[Stored data]
★ ★ ★ ★ ★

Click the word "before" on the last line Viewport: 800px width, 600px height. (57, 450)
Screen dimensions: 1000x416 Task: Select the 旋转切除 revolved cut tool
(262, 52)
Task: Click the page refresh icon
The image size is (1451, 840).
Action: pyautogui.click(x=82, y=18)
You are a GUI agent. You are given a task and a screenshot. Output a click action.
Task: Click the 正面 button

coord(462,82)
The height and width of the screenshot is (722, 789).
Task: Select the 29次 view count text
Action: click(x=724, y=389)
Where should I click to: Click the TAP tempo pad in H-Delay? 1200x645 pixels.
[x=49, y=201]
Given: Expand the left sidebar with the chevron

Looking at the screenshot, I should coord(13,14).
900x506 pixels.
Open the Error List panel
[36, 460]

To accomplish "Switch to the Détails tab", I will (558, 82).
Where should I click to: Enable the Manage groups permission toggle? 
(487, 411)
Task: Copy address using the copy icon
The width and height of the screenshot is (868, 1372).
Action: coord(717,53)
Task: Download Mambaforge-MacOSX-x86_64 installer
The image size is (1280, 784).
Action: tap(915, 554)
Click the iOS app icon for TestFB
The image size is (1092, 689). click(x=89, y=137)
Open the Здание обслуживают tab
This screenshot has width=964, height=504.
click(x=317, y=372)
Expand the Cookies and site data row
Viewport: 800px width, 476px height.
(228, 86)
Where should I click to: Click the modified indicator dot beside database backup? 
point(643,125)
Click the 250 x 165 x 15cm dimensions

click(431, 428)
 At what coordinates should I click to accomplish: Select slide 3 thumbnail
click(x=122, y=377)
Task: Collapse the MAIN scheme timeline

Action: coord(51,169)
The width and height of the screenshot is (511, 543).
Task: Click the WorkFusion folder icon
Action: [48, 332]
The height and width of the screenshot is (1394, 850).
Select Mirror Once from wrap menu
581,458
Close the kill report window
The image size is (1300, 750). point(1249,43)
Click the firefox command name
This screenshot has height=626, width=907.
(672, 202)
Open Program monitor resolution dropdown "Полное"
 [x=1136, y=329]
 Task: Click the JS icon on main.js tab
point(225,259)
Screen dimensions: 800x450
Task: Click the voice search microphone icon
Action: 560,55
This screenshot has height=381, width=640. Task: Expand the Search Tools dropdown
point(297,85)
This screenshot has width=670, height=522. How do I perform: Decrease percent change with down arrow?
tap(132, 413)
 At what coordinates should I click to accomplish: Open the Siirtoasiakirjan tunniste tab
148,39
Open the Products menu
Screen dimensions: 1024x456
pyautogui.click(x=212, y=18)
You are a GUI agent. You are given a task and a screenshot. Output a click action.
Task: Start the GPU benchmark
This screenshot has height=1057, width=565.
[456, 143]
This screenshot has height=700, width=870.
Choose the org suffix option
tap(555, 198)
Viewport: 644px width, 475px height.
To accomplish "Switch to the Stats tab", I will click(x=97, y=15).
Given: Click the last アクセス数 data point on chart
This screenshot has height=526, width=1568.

★ ★ ★ ★ ★

• INSTRUCTIONS FOR THE TASK
Taking the entries above, write out exactly each line from the one holding "This screenshot has width=670, height=522." to the one holding "Task: Start the GPU benchmark", both included, and stop there.

• WRITTEN SOLUTION
This screenshot has width=670, height=522. How do I perform: Decrease percent change with down arrow?
tap(132, 413)
 At what coordinates should I click to accomplish: Open the Siirtoasiakirjan tunniste tab
148,39
Open the Products menu
Screen dimensions: 1024x456
pyautogui.click(x=212, y=18)
You are a GUI agent. You are given a task and a screenshot. Output a click action.
Task: Start the GPU benchmark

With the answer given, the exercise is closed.